Como principal questionamento, o participante da enquete respondeu se concorda com o retorno das aulas presenciais no atual cenário provocado pela pandemia da Covid-19. No total, 15.731 deles, ou seja 84,6% disseram não concordar.

ADUFAL

Por maioria, os/as docentes que participaram da assembleia geral online da Associação dos Docentes da Universidade Federal de Alagoas (Adufal), realizada na segunda-feira (31), se posicionaram a favor do ensino remoto na Ufal, levando em conta as considerações apresentadas pela diretoria da entidade na assembleia.

Ao final, foi realizada a votação de três propostas que foram feitas ao longo da assembleia, resultando na contabilização de 101 votos pela aprovação do ensino remoto na Ufal, com as considerações da diretoria e da base docente, 22 votos pela não aprovação do ensino remoto, e 52 votos para suspender a proposta de ensino remoto e realizar um diagnóstico após retomar o debate no Conselho Universitário (Consuni).

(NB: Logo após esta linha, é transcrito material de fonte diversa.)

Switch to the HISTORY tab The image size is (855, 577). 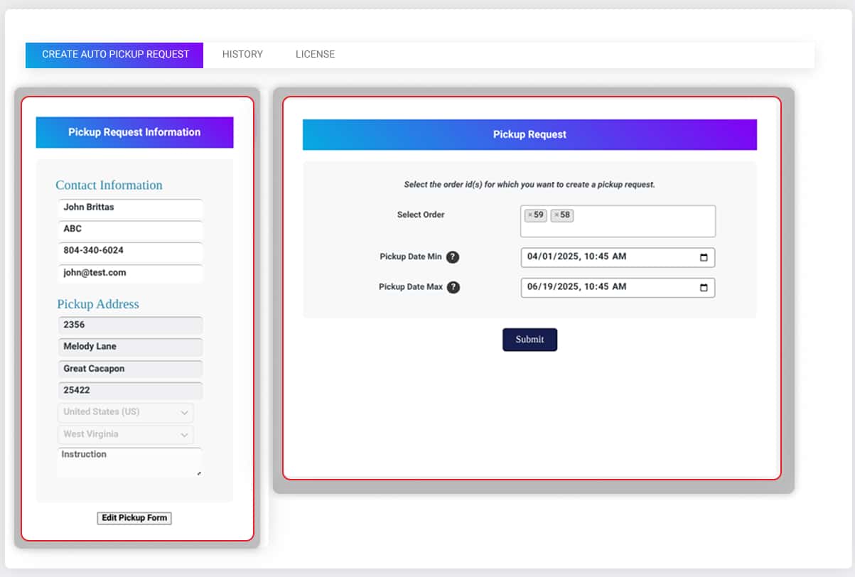pos(242,54)
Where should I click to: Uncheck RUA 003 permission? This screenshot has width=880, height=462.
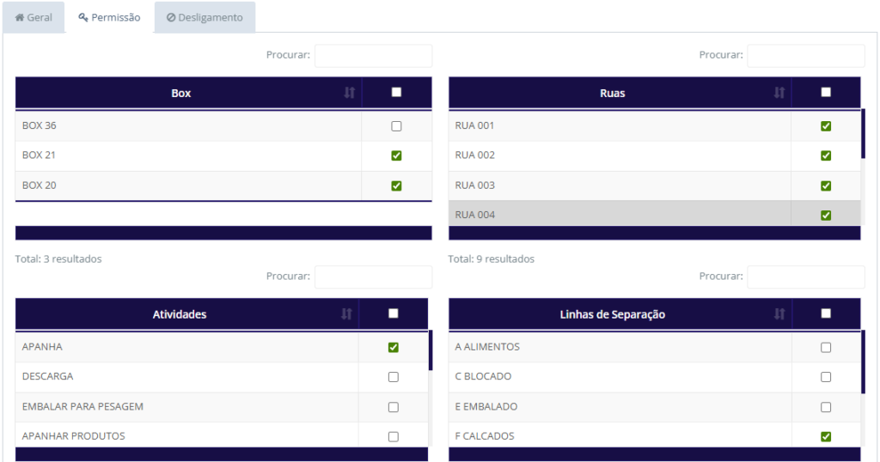pyautogui.click(x=826, y=185)
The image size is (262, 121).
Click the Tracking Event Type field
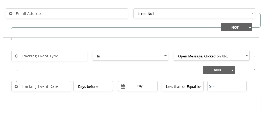pos(52,56)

“A Adufal procurou democratizar ao máximo o debate sobre o tema do ensino remoto, ouvindo e discutindo com sua base ao longo desse tempo em seis plenárias virtuais e uma assembleia geral”. “A partir da deliberação da categoria, iremos sistematizar as propostas apresentadas e fazer as proposições devidas no âmbito do Conselho Universitário, bem como apresentar uma minuta específica de resolução sobre a carga horária docente, procurando assegurar a garantia dos direitos para o conjunto dos/as professores/as nesse momento de absoluta excepcionalidade que estamos atravessando. A categoria está de parabéns pela riqueza dos debates”, afirmou o presidente da Adufal, Jailton Lira.

Para o Sinteal, escolas ainda não podem garantir retomada

Segundo Girlene Lázaro, secretária-geral do Sindicato dos Servidores da Educação (Sinteal/AL) e integrante da direção da Confederação Nacional dos Trabalhadores em Educação (CNTE), 42 pessoas perderam a vida na educação do estado de Alagoas, entre a rede municipal e estadual. “Para nós o ponto primordial é a prevenção à vida, ano letivo se recupera depois, ainda não vemos as escolas terem condições de garantirem a retomada presencial das aulas”, frisou.

Girlene Lázaro destacou que a segurança deve existir para os trabalhadores da educação, assim como para os estudantes e familiares. “Estudantes andando em ônibus público e se aglomerando na escola sem as condições adequadas, com certeza está também proporcionando a contaminação das pessoas em casa”, salientou.

“Então, o tempo é de organizar as escolas com tudo o que falta: ventilação, janelas, banheiros, pias, bebedouros; contratação de mais pessoas, porque não vai ter como distribuir merenda no pátio para não aglomerar”, pontuou.

De acordo com ela, providenciando todas essas questões junto com a equipe das secretarias de saúde é possível que seja executado um protocolo sanitário e um retorno seguro às atividades escolares.

“Então a nossa discussão com a categoria é que não há condições de retorno das aulas do jeito que as escolas estão tanto em Alagoas, nacionalmente também define que não é o momento, ainda não temos segurança de voltar, tanto é que em Manaus retornaram e houve contaminação e tiveram que voltar atrás, além das experiências fora do país. O que defendemos são condições para que estudantes tenham aulas de forma remota”, concluiu.

A Tribuna Independente tentou entrar em contato com o Sindicato dos Estabelecimentos de Ensino Privado do Estado de Alagoas (Sinepe-AL), mas até o fechamento desta edição não obteve êxito.